Results and Discussion

PC- and phosphoserine (PS)-rich model-membrane vesicles incorporating 20% cholesterol were prepared as detailed in the Methods and are schematically shown in Fig. S1. The amounts of donor (Dil) and acceptor (DiD) per vesicle were optimized (1:1, 0.1% of each dye) such that the average FRET efficiency (EFRET) per vesicle was initially close to 0.5, enabling nanometer length scale changes to be quantified by an observable change in EFRET in either direction. The production of homogeneously distributed unilamellar vesicles (d ~ 200 nm) was confirmed by dynamic light scattering (Fig. S2).
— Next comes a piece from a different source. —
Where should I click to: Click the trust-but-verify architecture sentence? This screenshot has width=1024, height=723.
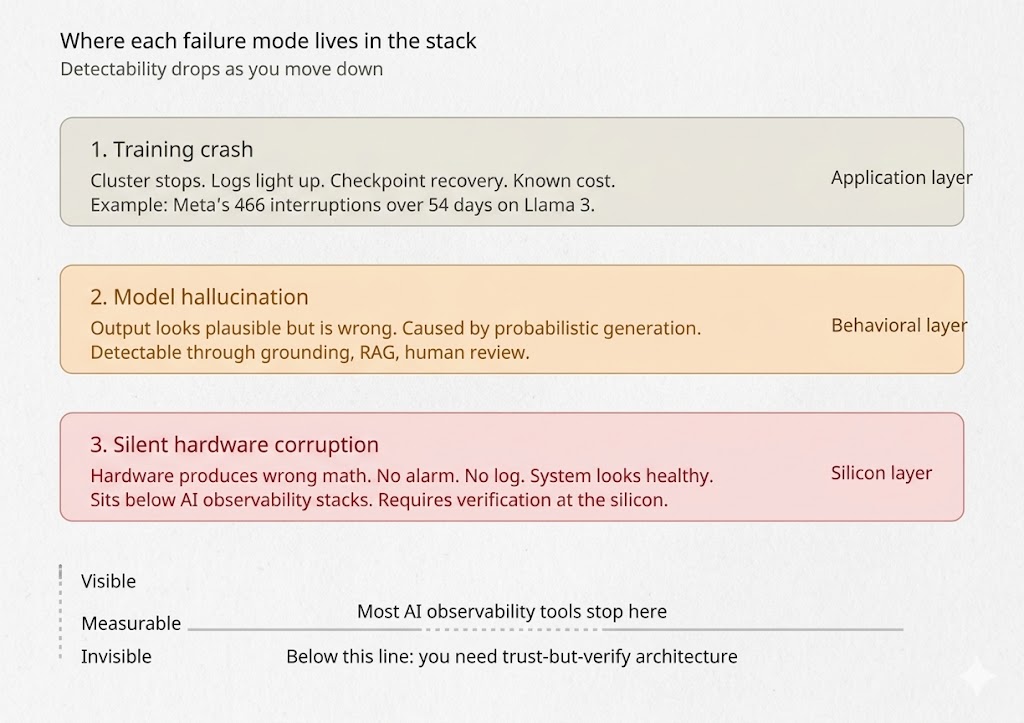point(511,657)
Steady-state fluorescence measurements were carried out as an initial step to characterize the interaction between TX-100 and labelled vesicles. As the concentration of TX-100 was progressively increased, we observed a decrease in EFRET (Fig. 1a), from a value of 0.43 ± 0.05 in the absence of TX-100, to 0.13 ± 0.02 in the presence of 4.4 mM with a half-maximal concentration constant of 0.39 ± 0.07 mM. This data suggests that the addition of TX-100 induces changes in vesicle structure, or composition, that results in a high distance separation between the dyes. The decrease in EFRET was further confirmed by time-correlated single photon counting, where the amplitude weighted average lifetime of Dil progressively increased as a function of TX-100 (Fig. 1b and Table S1).

Figure 1
figure1

TX-100 vesicle interactions reported using ensemble FRET and FCS. (a) FRET efficiency of Dil/DiD labeled vesicles versus TX-100. The solid line represents a Hill model fit. Inset: corresponding variation in fluorescence spectra. (b) Average lifetime of Dil versus TX-100. Inset: corresponding time-resolved fluorescence decays. Solid lines represent bi-exponential fits. (c) Top: FCS cross-correlation curves (solid lines), fits (dashed lines) (inset: zoomed in) associated with 100 nm-(black) and 200 nm-sized (red) vesicles. Also shown are FCS curves for 200 nm-sized vesicles in the presence of 0.1 mM (green) and 0.2 mM (blue) TX-100. Bottom: residuals of the fits. (d) Top: Diffusion times of NBD-PC labeled vesicles as a function of TX-100. A PC: PS lipid ratio of 65: 35 was used under all conditions. Solid lines represent linear fits. Bottom: corresponding residuals.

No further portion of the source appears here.